Denis Wynne

Personal information
- Native name: Donncha Ó Gaoithín (Irish)
- Born: 1945 Athy, County Kildare, Ireland
- Died: 30 May 1999 (aged 54) Dublin, Ireland
- Occupation: Shoemaker
- Height: 5 ft 10 in (178 cm)

Sport
- Sport: Gaelic football
- Position: Full-back

Club
- Years: Club
- Athy

Club titles
- Kildare titles: 0

Inter-county
- Years: County
- Kildare

Inter-county titles
- Leinster titles: 0
- All-Irelands: 0
- NFL: 0
- All Stars: 0

= Denis Wynne =

Irish Gaelic footballer

Denis Wynne (1945 – 30 May 1999) was an Irish Gaelic football coach, selector and administrator.
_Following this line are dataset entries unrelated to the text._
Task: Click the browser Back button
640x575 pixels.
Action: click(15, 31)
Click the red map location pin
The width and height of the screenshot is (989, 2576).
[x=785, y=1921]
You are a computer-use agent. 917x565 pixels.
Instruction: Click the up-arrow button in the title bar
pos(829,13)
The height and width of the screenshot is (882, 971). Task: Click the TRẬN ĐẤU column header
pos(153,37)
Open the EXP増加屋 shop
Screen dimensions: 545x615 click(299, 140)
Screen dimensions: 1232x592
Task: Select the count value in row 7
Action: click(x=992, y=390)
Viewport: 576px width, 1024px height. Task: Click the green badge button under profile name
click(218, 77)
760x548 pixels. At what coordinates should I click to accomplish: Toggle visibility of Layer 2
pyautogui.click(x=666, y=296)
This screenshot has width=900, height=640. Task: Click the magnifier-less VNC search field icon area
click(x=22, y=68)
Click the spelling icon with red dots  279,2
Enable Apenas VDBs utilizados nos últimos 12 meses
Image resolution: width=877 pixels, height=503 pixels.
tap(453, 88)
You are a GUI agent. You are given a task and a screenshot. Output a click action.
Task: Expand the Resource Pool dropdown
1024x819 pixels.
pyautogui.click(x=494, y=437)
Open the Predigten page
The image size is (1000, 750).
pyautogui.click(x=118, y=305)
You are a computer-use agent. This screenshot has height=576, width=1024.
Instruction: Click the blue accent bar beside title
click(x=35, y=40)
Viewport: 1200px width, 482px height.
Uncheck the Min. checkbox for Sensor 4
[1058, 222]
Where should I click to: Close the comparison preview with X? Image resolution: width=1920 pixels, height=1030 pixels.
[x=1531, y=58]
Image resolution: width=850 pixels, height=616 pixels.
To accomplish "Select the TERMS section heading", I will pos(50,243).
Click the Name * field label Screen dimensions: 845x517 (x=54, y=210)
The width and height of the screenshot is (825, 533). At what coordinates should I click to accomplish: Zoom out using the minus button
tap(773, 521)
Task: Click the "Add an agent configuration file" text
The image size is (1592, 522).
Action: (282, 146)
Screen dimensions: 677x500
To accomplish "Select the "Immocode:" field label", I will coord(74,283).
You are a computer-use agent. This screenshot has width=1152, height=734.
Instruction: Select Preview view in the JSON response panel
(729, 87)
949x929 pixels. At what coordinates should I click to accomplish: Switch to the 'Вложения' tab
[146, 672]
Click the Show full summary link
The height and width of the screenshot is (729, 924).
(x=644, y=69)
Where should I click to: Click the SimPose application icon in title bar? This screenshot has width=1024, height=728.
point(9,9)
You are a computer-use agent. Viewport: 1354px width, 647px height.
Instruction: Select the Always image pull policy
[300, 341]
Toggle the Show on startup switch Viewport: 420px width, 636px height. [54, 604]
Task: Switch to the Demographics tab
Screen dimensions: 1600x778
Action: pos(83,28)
At club level, he played with Athy and he was also a member of the Kildare senior football team.

==Career==

Wynne played his club Gaelic football with Athy and lined out in all grades, including minor, junior, intermediate and senior. He won a Kildare IFC medal in 1974 and was also named Intermediate Footballer of the Year. At inter-county level, Wynne was part of the Kildare team that won consecutive Leinster U21FC titles as well as the All-Ireland U21FC title in 1965. He later won a Leinster JFC medal in 1967 and made several appearances for the senior team.

==Post-playing career==

In retirement from playing, Wynne became involved in the administrative affairs of the GAA. He was a long-serving chairman of the Athy club.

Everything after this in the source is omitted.